Tel
un prince héritier qui se déguise et rôde
Afin de démasquer l'injustice et la fraude
Dans les états du Roi, son père,
Tel, Jésus, reprend parfois son jeune front mortel,
Quitte en secret le firmament du Dieu, Son Père
Et blond, s'en vient un peu voyager sur la Terre
Télémaque divin, que comme un vieux Mentor,
Le Bon saint Pierre, ôtant son auréole d'or
Pour n'être pas trahi par ses feux, accompagne.
Un jour, ayant battu longuement la campagne,
Le Seigneur et le Saint (on était en hiver)
Firent halte en un bois, dont le feuillage verre
N'était plus sur le sol que de l'humus rougeâtre.
Saint Pierre eût bien voulu s'asseoir au coin d'un âtre
Et chauffer ses vieux doigts, mais la seule maison
Qui leva le chapeau de chaume à l'horizon
Ne penchait pas au vent la plume de fumée
Qui fait rêver bon gîte et soupe parfumée.
Donc, ce bois valait mieux. D'autant que le Soleil
y donnait.Un soleil, pas bien chaud, c'est vrai,
Timidement vermeil.
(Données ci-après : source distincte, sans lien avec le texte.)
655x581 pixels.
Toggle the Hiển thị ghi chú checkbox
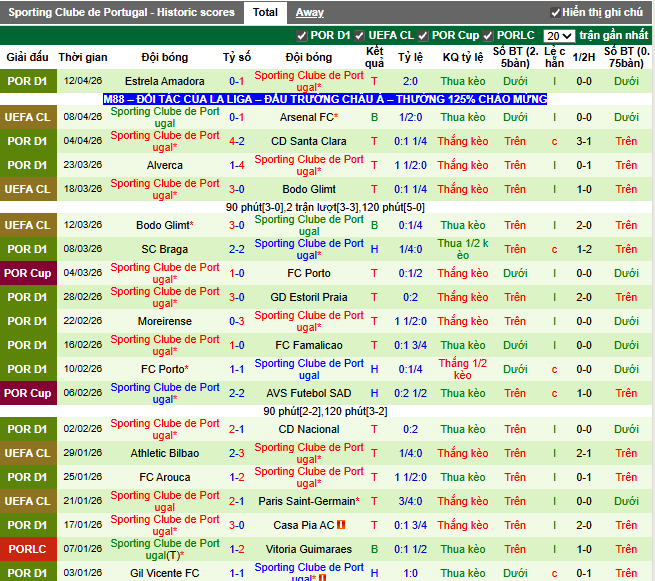(556, 13)
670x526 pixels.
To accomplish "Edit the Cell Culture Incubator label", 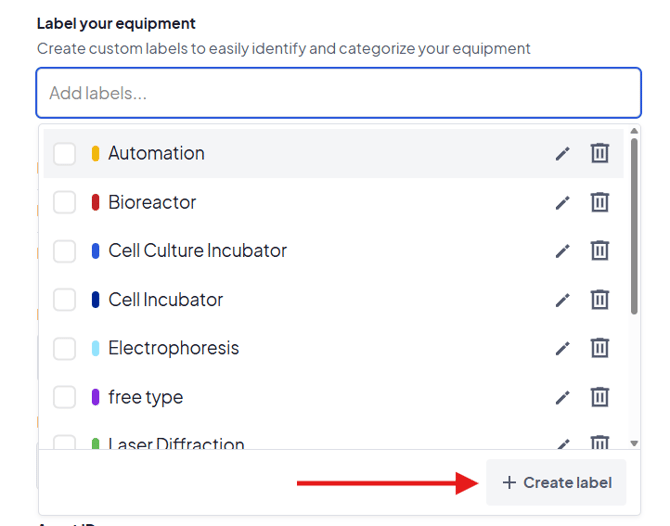I will (x=563, y=251).
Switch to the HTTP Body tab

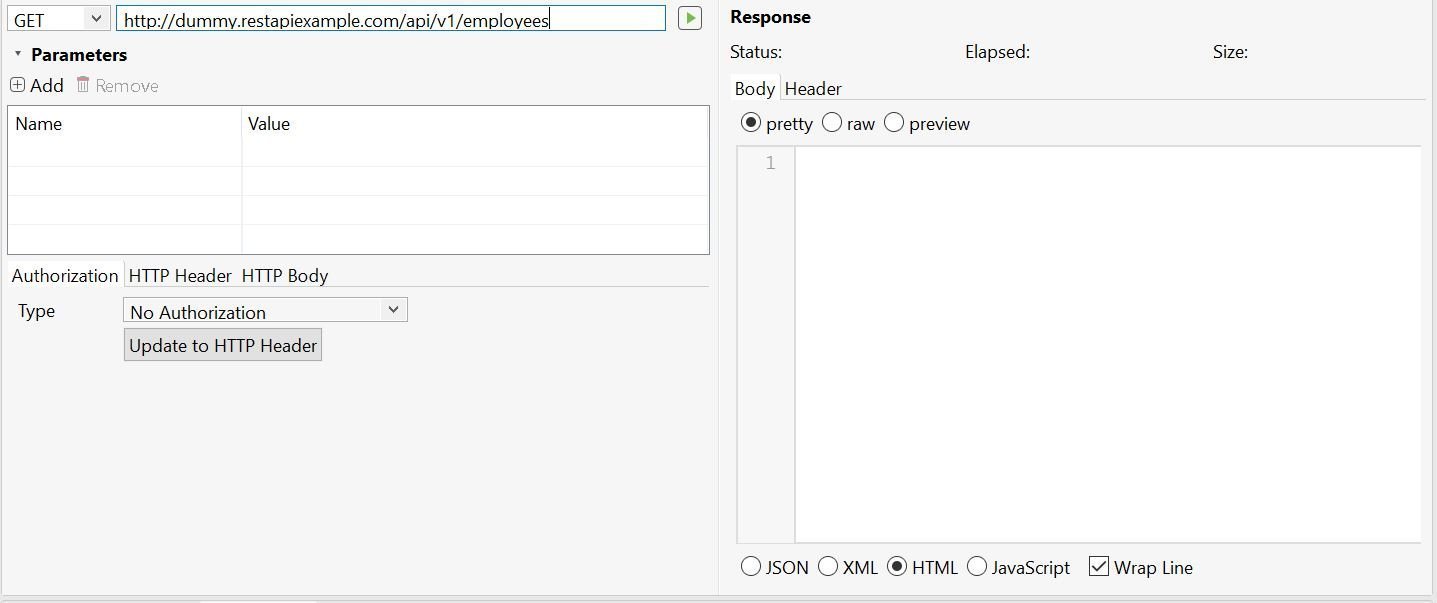pyautogui.click(x=285, y=275)
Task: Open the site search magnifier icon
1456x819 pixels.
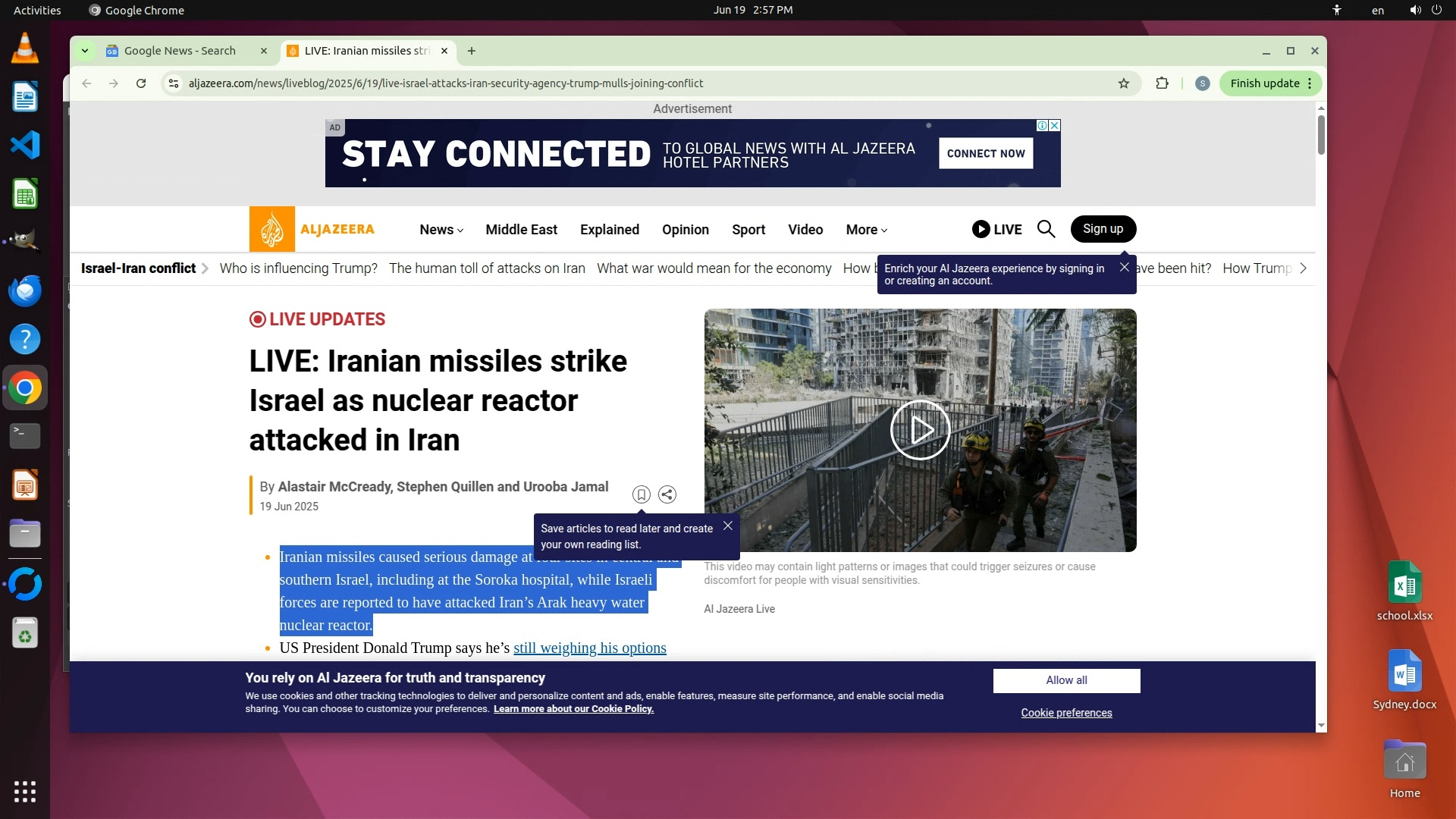Action: point(1046,229)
Mais tout de même,
Point trop à dédaigner dans ce matin si blême,
Et Pierre, tout fourbu d'aller par les chemins,
S'étant assis, tendait vers ce Soleil, ses mains
Et les dégourdissait dans sa lumière rose,
Cependant que Jésus, rêvait, à quelque chose,
Debout, et ne sentant ni fatigue, ni froid.
Pierre cria soudain :" Maître, fils de mon Roi,
Regardez ! Regardez cette femme !
N'est-elle pas stupide ou folle ? Sur mon âme,
Elle veut ramasser du Soleil. Voyez-là
!"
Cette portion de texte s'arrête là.